As the torture of Iraqis in Abu Ghraib prison was being exposed, the Bush administration launched a public relations campaign to cast itself in the same light as those who liberated Europe from tyranny during World War II.
President George W. Bush, who refers to himself as a “war president” and keeps a bust of Winston Churchill in the Oval Office, kicked off this theme-building project June 2 in his speech to the Air Force Academy: “Like the Second World War, our present conflict began with a ruthless, surprise attack on the United States. This is the greatest challenge of our time, the storm in which we fly.”
Colin Powell echoed the theme, telling France 3 Television: “I think we can compare the fight against the Nazis and the fight against communism with the fight that we are now all engaged in against terrorism. And Iraq is a part of that battlefield.” Condoleezza Rice claimed that Bush will go down in history on par with “people like Roosevelt, people like Churchill and people like Truman,” noting that like those leaders, the current president is “an agent of change for the better.”
The parallels drawn by the Bush administration to the Allied leadership during World War II is intended to bolster a floundering international image of the United States, an image considerably damaged by policies ranging from the withdrawal from the Kyoto protocol to the renunciation of the International Criminal Court to the Iraq war and the torture at Abu Ghraib. By comparing the “fight against terrorism” to the “fight against the Nazis,” the administration asserts that it is the moral heir of those who fought fascism. But even as the administration draws parallels to World War II, it is undermining the framework of international law in place since that war to prevent a repeat of Nazi-style crimes. By fashioning legal arguments that torture is permissible under certain conditions the administration is negating a half-century of international efforts geared to eliminate the practice.
Since the Enlightenment, torture had been considered a thing of the past in Europe, until the Nazis rose to power in Germany and legislated the permissibility of “third-degree” interrogation. Nazis used torture extensively in the nations Germany invaded and occupied in order to obtain information about resistance activities.
During the Nuremberg trials, some Nazis defended themselves by claiming they were following orders. The Tribunal, however, rejected this defense and asserted, “The fact that a person acted pursuant to order of his government or of a superior does not relieve him from responsibility under international law, provided a moral choice was in fact possible to him.”
Although the superior orders defense long ago was discredited in international law, the Bush administration resurrected it as a legal out for U.S. soldiers who might be charged with war crimes. A March 2003 White House memorandum offered legal arguments “that could render specific conduct, otherwise criminal, not unlawful.” In justifying torture, the administration dusted off the “superior orders” defense, namely that potential offenders would be acting pursuant to orders in which no moral choice was available.

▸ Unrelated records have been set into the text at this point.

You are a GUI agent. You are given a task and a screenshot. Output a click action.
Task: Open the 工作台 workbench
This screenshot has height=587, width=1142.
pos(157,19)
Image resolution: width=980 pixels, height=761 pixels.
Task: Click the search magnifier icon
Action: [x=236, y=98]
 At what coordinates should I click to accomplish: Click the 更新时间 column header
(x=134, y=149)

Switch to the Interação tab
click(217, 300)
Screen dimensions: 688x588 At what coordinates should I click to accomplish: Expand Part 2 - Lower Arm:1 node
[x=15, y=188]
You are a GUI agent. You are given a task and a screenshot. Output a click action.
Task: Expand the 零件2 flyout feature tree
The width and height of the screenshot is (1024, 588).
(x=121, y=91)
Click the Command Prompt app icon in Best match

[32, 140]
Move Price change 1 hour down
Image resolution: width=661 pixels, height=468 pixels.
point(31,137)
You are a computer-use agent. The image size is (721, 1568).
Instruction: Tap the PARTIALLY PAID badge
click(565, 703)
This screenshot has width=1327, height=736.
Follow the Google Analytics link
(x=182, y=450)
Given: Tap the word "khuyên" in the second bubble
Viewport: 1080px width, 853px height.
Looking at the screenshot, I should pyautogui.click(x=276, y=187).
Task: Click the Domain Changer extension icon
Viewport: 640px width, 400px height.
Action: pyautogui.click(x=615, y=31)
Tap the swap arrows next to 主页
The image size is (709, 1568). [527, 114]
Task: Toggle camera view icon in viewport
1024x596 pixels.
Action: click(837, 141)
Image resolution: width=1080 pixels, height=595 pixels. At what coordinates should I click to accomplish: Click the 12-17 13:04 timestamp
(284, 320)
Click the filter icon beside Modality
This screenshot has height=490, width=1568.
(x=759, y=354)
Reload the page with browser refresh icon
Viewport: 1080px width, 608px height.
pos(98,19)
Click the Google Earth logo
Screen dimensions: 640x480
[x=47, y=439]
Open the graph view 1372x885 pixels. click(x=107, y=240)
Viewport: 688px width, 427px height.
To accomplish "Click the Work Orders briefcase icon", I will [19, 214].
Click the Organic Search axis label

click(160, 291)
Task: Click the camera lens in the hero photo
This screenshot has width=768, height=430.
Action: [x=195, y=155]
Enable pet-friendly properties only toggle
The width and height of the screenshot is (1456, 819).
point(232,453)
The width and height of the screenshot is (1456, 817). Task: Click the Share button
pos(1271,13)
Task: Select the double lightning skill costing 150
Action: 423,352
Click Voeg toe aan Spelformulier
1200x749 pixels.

More broadly, the memo asserted that George Bush has an “inherent” right to ignore domestic and international prohibitions against torture, and that those prohibitions do not apply to his prosecution of the “war on terror.” The administration also sought to redefine what constitutes torture and ill treatment, concepts already exhaustively detailed in numerous laws and conventions. The administration argues, for instance, that torture is not torture if the brutality doesn’t cause “serious physical injury, such as organ failure, impairment of bodily function or even death,” or in the case of psychological abuse, if it doesn’t last “months or even years.”
After World War II, torture was perceived as an aberration that must not be allowed to recur. In the official commentary on the text of the Geneva Conventions, the International Committee of the Red Cross wrote in 1949 that the conventions were intended to prevent “acts which world public opinion finds particularly revolting — acts which were committed frequently in the Second World War.”
Now, the Bush administration argues that the Geneva Conventions do not apply to the war on terror. Bush even signed an order in February 2002 that stated, “I have the authority under the Constitution to suspend Geneva.” In interrogation practices from Afghanistan to Guantanamo Bay to Iraq, the United States has disregarded not only the Geneva Conventions but the U.N. Convention Against Torture and the Covenant on Civil and Political Rights, all of which were created in response to World War II and have as their purpose preventing another Nazi-style descent into barbarity.
As the Bush administration attempts to portray war in Iraq as a sequel to World War II at the same time it shreds the international treaties that sought to prevent a repeat of that conflagration, we must ask: What role exactly is Bush playing?